After a few unexpected returns of the winter weather this season, Hamilton is finally starting to come out of hibernation. With increased foot traffic downtown and the Gore Park fountain no longer running dry, the city has been overcome with a sense of vitality.
Yet there’s something different about Hamilton beyond new additions to City Hall and the flourishing gardens. I would say that much of what makes the city what it is, what defines its character and uniqueness, can be found in its people.
And sometimes more specifically on its people.
I sat on a bench overlooking King Street West with a friend trying to define what the city’s style is. He was born and raised in Hamilton, wears mismatched socks and isn’t shy of the few wears and stains on his denim shorts.
On the other hand, I was raised in Mississauga where I have not so fond memories of feeling the social pressure to always dress my best, especially if it was for a trip to the mall. This is in stark contrast to what I often see at Jackson Square, where people unapologetically dress in any way they want.
There is diversity in people’s style, but there’s an underlying attitude that seems consistent across the board. Pardon me when I say this, but a lot of people simply don’t give a shit.
I was walking along James Street North when a guy in head to toe blue and orange flannel caught my eye. I got to know him as Sean Gratton, a filmmaker, actor and musician, who was strolling around that day in his ‘I don’t give a shit about society outfit’.

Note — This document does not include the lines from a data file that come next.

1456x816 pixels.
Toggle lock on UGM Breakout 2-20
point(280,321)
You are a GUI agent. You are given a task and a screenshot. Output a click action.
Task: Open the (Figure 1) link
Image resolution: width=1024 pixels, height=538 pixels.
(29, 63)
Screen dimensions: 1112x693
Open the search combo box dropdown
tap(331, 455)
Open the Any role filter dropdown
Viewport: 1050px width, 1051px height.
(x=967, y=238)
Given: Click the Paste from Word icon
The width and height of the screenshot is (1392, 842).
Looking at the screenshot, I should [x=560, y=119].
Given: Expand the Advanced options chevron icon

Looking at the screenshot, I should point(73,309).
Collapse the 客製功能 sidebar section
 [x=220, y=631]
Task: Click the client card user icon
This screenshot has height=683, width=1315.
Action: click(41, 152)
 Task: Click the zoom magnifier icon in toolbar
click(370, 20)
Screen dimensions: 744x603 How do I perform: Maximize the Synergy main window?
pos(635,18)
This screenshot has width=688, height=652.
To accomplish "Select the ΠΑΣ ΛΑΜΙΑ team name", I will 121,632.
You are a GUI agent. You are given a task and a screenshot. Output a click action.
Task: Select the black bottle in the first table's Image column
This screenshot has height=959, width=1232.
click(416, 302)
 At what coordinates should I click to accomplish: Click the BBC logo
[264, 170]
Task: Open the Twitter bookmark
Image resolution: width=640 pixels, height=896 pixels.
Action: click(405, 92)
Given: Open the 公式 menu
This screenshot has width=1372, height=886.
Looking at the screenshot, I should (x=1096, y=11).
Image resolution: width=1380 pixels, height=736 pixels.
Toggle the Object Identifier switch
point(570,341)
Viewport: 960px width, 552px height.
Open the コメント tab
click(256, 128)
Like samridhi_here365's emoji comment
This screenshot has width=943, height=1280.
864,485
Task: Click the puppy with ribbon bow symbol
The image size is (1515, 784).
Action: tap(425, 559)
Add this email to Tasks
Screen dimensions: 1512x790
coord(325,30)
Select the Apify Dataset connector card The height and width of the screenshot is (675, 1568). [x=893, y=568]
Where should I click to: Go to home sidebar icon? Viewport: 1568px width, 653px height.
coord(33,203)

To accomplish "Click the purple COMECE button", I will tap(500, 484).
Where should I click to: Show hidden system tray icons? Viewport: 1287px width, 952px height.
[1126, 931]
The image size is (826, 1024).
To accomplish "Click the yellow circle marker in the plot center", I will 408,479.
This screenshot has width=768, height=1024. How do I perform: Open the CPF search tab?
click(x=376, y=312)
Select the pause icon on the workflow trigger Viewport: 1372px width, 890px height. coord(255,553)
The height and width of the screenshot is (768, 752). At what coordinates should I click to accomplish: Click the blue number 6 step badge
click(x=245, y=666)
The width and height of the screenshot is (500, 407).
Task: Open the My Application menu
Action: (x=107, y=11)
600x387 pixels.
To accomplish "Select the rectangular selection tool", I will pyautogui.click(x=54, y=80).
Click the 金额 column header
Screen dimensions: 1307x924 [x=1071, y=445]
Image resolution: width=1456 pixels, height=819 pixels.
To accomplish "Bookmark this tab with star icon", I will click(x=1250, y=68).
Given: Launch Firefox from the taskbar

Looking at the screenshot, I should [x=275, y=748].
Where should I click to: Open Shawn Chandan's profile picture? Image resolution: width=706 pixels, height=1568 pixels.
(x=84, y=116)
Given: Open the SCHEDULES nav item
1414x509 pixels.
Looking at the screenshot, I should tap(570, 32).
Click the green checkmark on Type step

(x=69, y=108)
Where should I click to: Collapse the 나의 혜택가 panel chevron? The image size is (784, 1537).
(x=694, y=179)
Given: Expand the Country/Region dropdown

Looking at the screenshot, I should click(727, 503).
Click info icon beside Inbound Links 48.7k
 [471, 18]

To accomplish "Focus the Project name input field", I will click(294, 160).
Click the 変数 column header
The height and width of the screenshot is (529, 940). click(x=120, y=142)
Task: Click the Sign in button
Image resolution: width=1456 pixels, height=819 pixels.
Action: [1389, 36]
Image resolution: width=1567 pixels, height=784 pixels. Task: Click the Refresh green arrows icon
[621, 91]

To gather more evidence to support the notion that Hamilton indeed doesn’t give a shit, I spoke with Becky Katz, artist, musician and Director of Outreach at Center3, who also happens to manage the Square Wear (@square_where) Instagram account.
Square Wear chronicles the unique fashions of Jackson Square and surrounding areas. It surfaced in 2016, years after Katz and her friend, Victoria, came up with the idea late one night while in university.
Katz has captured quite a few people that give Hamilton character. She often photographs a lady named Margaret, often recognizing her from her colourful attire and shopping cart decorated in ribbons and sunflowers. She met Alyshia and Ricki last spring as they carried their two pet birds and a guinea pig for a stroll to the Bayfront.
Eye-catching fur coats, outfits that push the limits of patterns and layering, eccentric pieces and repurposed pajamas often make up the Jackson Square fashion scene.
Katz paid homage to Hamilton’s attitude in Sweat Pant City, a screen printed series in collaboration with Matt McInnes that was included in the 2013 Waysgoose anthology.
“Hamilton’s [style] is wearing whatever the hell you want…there are certainly a lot of people who do try to be cool, but at Jackson Square you do see a lot of people who couldn’t care less. I love that so much, especially when their fashion sense shines through that and it’s just inherent in them,” explained Katz.
Kiera Boult is a regular on Square Wear, she pays no mind to the practicality or occasion, always dressing in what makes her feel like the boss she is.
“I dress like a crow built a nest. The shinier the better… If it is embellished and heavy with sequins or jewels I’m going to buy it, even if it doesn’t fit me,” explained Boult.
Her current favourite item is a seafoam green vinyl miniskirt, but that piece is almost retired. According to Boult, everything has its moment and if you want to look your best you can’t wear outfits competitively ever again.
Boult describes Hamilton as dressing like its 1987, a year notable for Black Monday, when stock markets around the world crashed and it was around the same time Hamilton settled into a recession as Dofasco and Stelco cut thousands of jobs.
“There’s a post-industrial feel [to the way people dress], it’s kind of gritty, vintage, second-hand, and worn,” explained Boult.
Boult has a point, but despite the city’s strange style, it’s deeply endearing. There are no rules or fashion faux pas to fear because there are no shits given in this city.